**Activity**
The answer should contain only the lines running from the line with "Given: Open the 100% zoom level dropdown" to the end of the material, reproduced verbatim.

**Data for processing**

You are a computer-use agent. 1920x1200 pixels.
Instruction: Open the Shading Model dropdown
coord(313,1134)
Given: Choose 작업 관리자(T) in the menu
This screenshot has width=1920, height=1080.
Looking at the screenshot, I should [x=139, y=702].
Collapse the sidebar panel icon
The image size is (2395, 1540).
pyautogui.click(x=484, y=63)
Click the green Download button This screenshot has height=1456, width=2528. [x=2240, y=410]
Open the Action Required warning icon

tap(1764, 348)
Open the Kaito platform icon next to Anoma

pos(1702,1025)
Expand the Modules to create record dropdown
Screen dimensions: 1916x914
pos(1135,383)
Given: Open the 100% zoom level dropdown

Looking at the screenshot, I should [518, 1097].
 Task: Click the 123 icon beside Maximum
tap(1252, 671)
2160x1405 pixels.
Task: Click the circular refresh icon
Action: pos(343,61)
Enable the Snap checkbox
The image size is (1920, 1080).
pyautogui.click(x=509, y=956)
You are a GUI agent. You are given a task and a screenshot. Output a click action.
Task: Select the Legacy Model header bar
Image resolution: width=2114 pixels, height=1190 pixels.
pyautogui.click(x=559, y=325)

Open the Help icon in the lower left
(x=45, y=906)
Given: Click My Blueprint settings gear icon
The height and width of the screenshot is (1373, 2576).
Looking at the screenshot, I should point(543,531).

**Answer section**
Given: Open the 100% zoom level dropdown

Looking at the screenshot, I should [518, 1097].
 Task: Click the 123 icon beside Maximum
tap(1252, 671)
2160x1405 pixels.
Task: Click the circular refresh icon
Action: pos(343,61)
Enable the Snap checkbox
The image size is (1920, 1080).
pyautogui.click(x=509, y=956)
You are a GUI agent. You are given a task and a screenshot. Output a click action.
Task: Select the Legacy Model header bar
Image resolution: width=2114 pixels, height=1190 pixels.
pyautogui.click(x=559, y=325)

Open the Help icon in the lower left
(x=45, y=906)
Given: Click My Blueprint settings gear icon
The height and width of the screenshot is (1373, 2576).
Looking at the screenshot, I should point(543,531).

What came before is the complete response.